Quando conseguia pegar os ônibus de manhã era porque o farol de trânsito fechava e a gente corria atrás do ônibus e se pendurava nas portas, no pára-choque ou onde fosse possível. Às vezes, morria alguém porque caía ou batia em postes ou outras coisas. Andar em transporte público já era assim nos anos oitenta. Depois trabalhei em outros lugares e a dificuldade era sempre a mesma. 

Por que estou falando sobre essa questão marcante da minha dificuldade em pegar ônibus para trabalhar naquela época? Porque a Luiza Erundina foi o meu primeiro voto e nunca me esqueço que após o PT assumir a prefeitura de São Paulo, os trabalhadores começaram a ver as coisas melhorarem no seu cotidiano como, por exemplo, o transporte público. Eu já havia mudado de emprego quando Erundina assumiu em 1989, eu era bancário do Unibanco e trabalhava na Raposo Tavares, mas nunca esqueci de minha gratidão por um mandato que pensava na gente, no povo.
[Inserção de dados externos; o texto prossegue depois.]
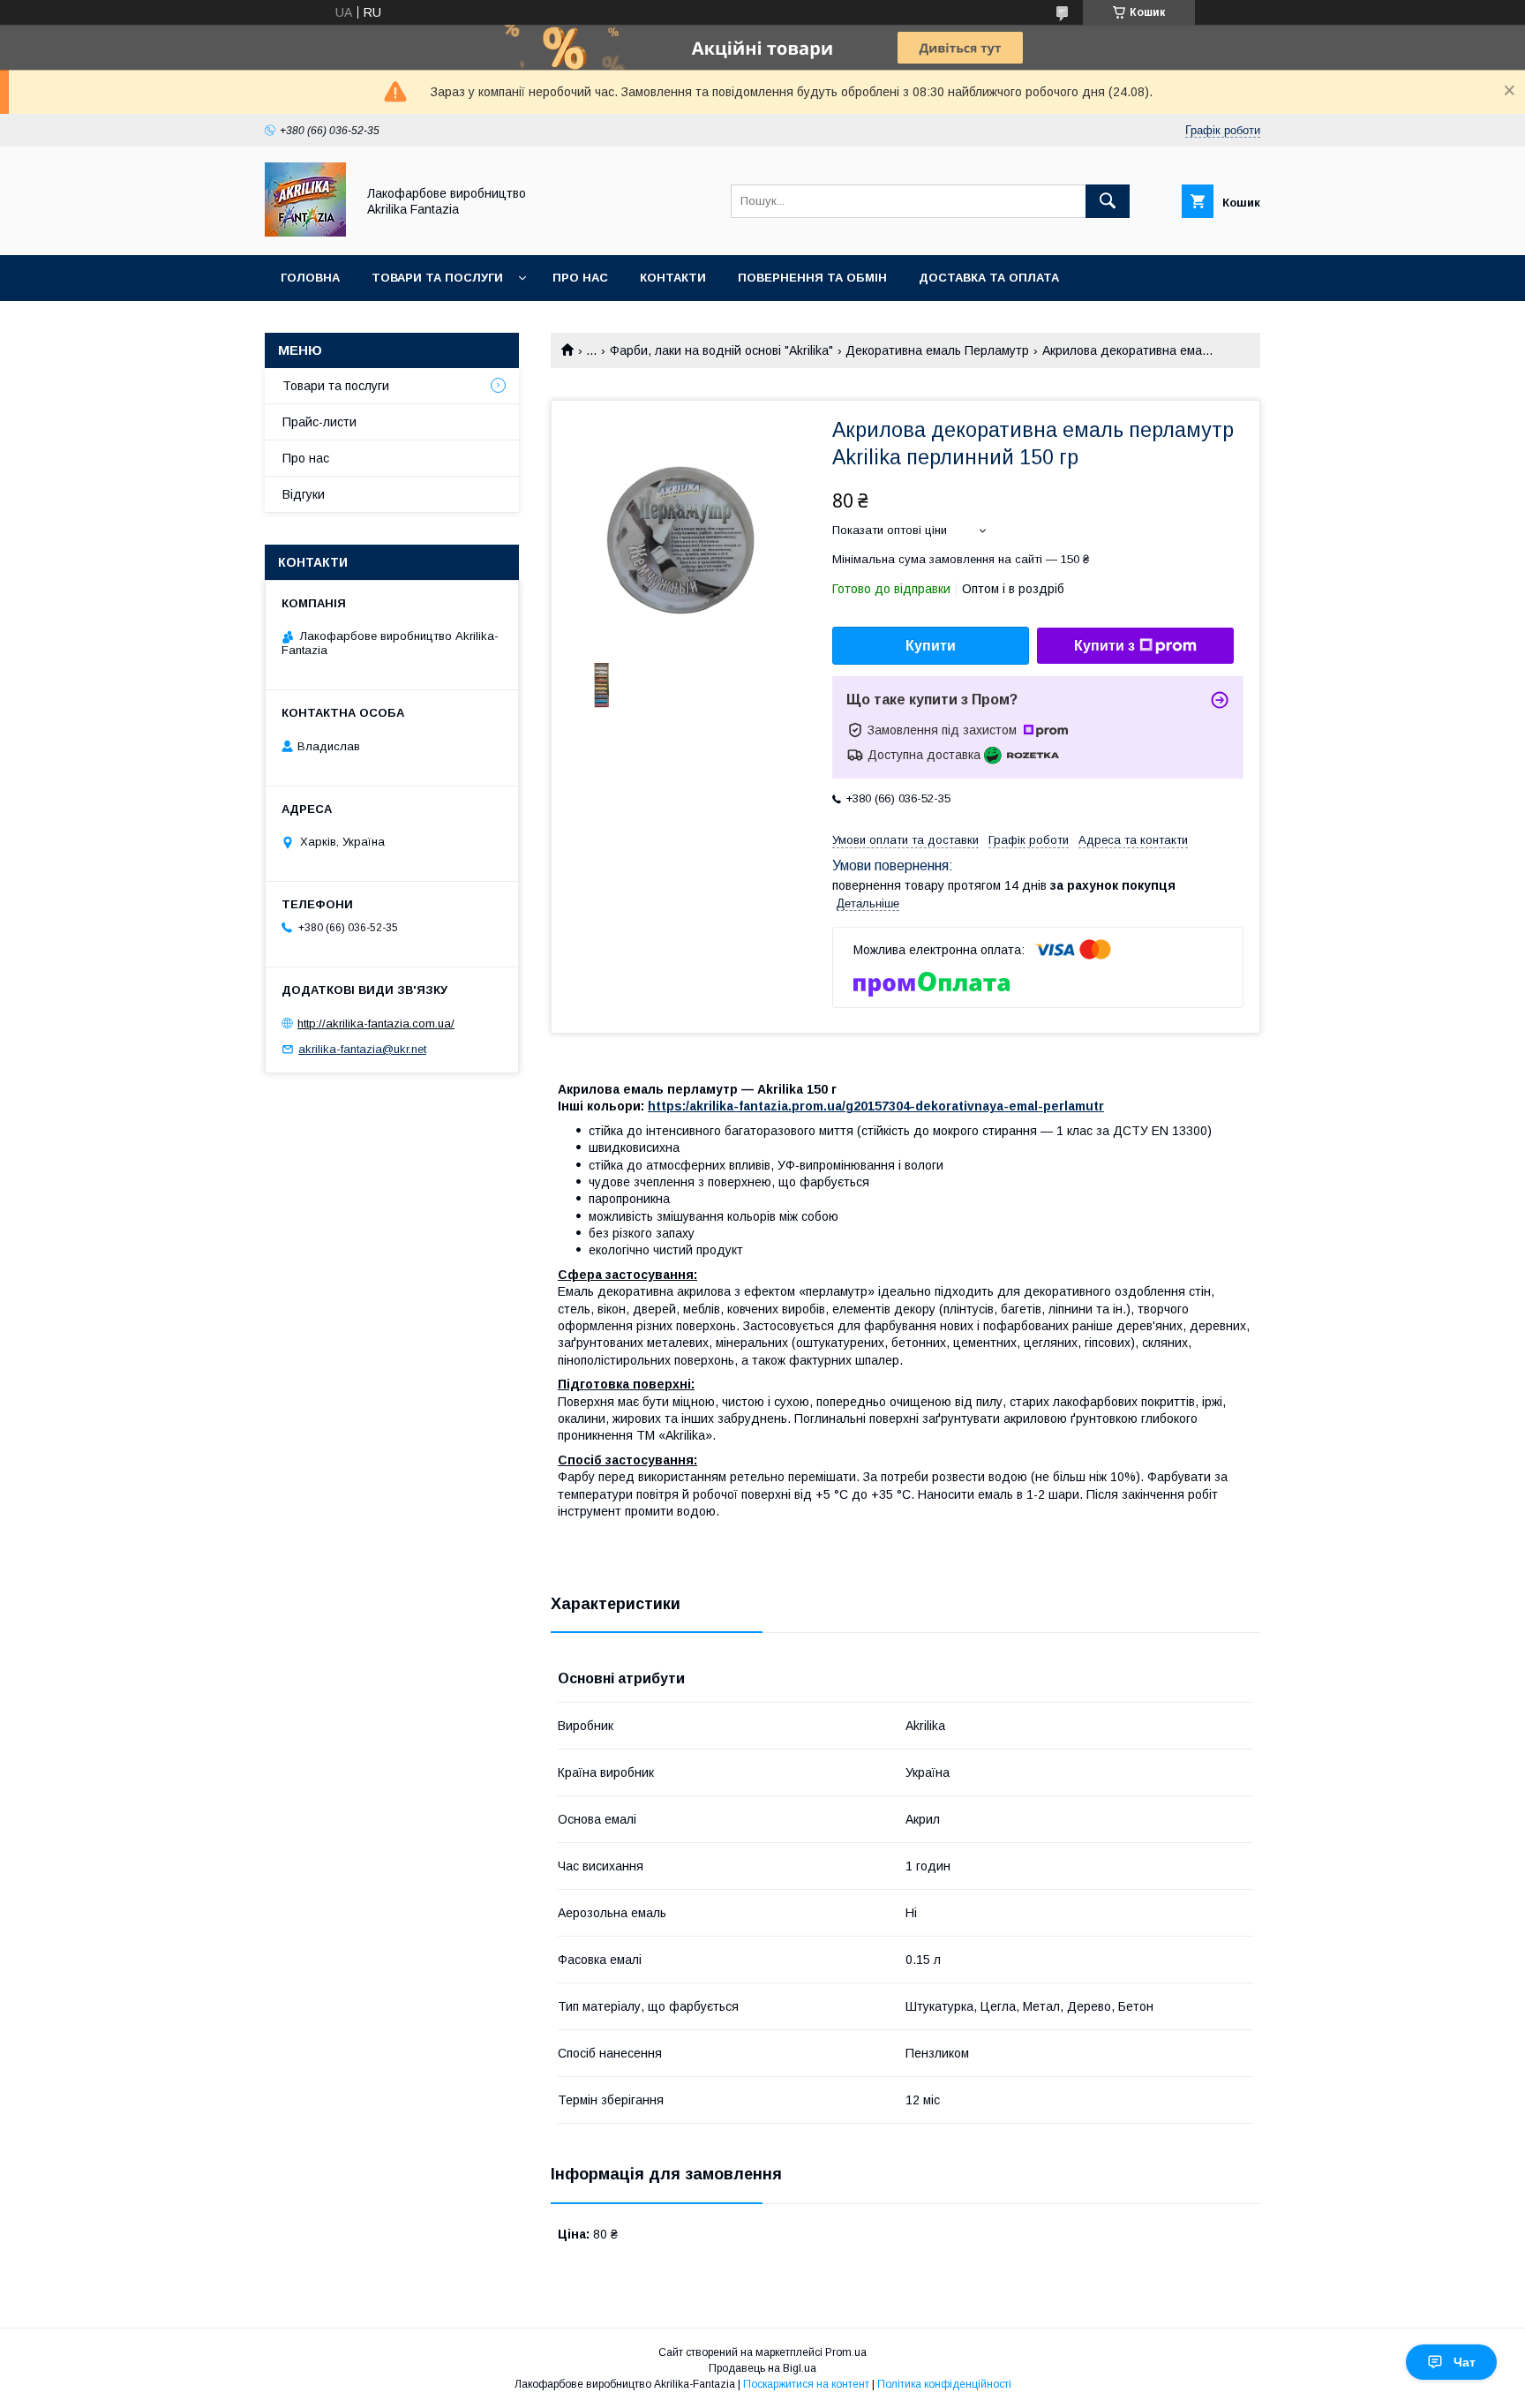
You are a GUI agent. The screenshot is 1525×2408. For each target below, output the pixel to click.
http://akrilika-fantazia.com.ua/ (375, 1023)
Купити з (1104, 645)
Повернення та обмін (812, 277)
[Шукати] (1108, 201)
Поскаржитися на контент (806, 2384)
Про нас (580, 277)
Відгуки (303, 494)
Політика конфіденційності (944, 2384)
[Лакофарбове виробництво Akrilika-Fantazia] (305, 232)
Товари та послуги (437, 277)
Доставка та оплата (989, 277)
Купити (930, 645)
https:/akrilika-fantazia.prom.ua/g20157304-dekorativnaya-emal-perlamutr (876, 1106)
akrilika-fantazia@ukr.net (362, 1049)
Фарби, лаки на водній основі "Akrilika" (721, 350)
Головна (310, 277)
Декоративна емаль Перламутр (937, 350)
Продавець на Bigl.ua (762, 2368)
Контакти (673, 277)
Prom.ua (846, 2352)
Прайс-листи (319, 422)
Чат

Sempre que penso na minha vida de trabalhador, que trabalhou na infância, na adolescência, na fase adulta, e que trabalhou muitos anos sem carteira assinada antes de entrar por concurso público no Banco do Brasil, penso na importância do Partido dos Trabalhadores na vida das pessoas comuns como nós que vivemos de vender nossa força de trabalho e que só tivemos uma folguinha na vida quando trabalhávamos de carteira assinada com direito a férias remuneradas de 30 dias, 13º salário, FGTS e multa de 40% quando éramos demitidos sem motivo, vale-transporte e outros direitos que viríamos a ter com a Constituição Federal de 1988 e com os governos do PT após a eleição de Lula à Presidência da República em 2002.

Eu comecei a votar no PT assim que tirei meu título de eleitor a partir de uma lógica que eu tinha na minha cabeça de jovem, porque eu ainda não era politizado na época. Eu era trabalhador, só me lascava sendo explorado por quem tinha dinheiro e poder, e eu tinha claro que trabalhador tinha que votar no Partido dos Trabalhadores. Assim fiz a minha vida toda. Por mais que o PT tenha cometido erros, além dos diversos acertos que mudaram para melhor a vida do povo em suas gestões locais e na Presidência da República, sei que fiz a coisa certa.

Se hoje meu pensamento e postura política são muito mais críticos ao PT e aos demais partidos de esquerda que temos no Brasil, e minha visão é fruto de uma vida de militância sindical de alguém que ajudou a construir a Central Única dos Trabalhadores por duas décadas, isso não me impede de ser grato ao maior partido de esquerda da América Latina por tudo que já fez e que pode fazer ainda pelo povo trabalhador brasileiro e sul-americano.

Obrigado PT por tudo que você fez por nós povo brasileiro. Meus parabéns e desejo de coração que as lideranças e a militância encontrem o caminho que nos leve novamente a ter esperanças de dias melhores para o conjunto da sociedade, principalmente para aqueles e aquelas que tanto necessitam do Estado e da Política para terem uma vida melhor e mais justa.